● Problem requirements
With all images left out, restate the records below exactly as written.

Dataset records
══════
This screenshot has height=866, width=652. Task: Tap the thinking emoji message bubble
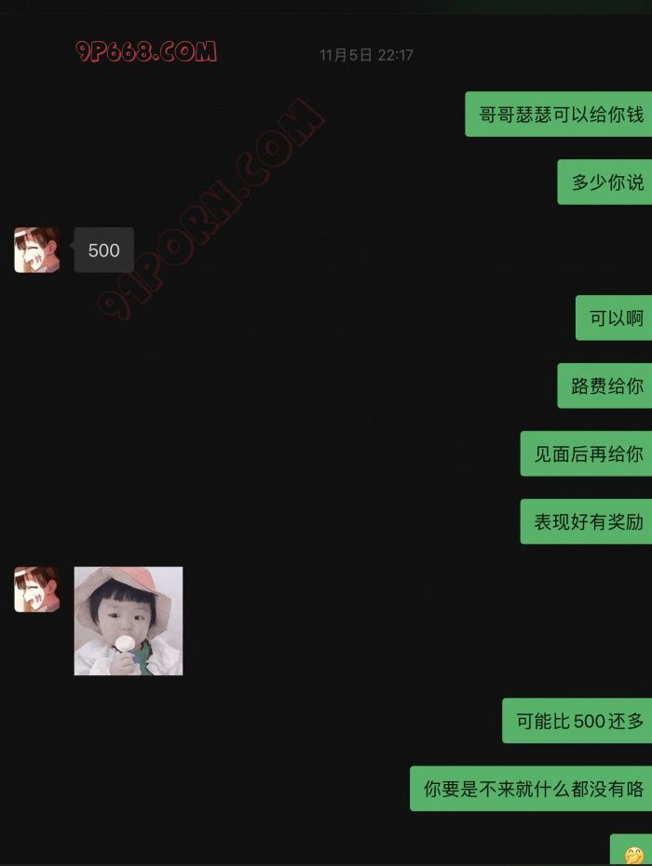(x=631, y=849)
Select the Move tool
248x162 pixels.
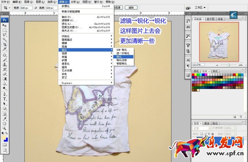[5, 25]
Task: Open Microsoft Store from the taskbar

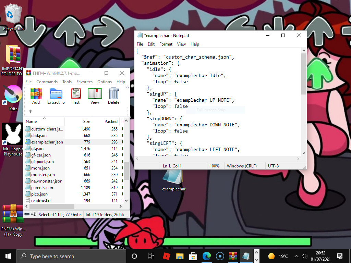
══════
● Solution for this task
This screenshot has height=866, width=652. Task: Tap the thinking emoji message bubble
(x=631, y=849)
Select the Move tool
248x162 pixels.
[5, 25]
Task: Open Microsoft Store from the taskbar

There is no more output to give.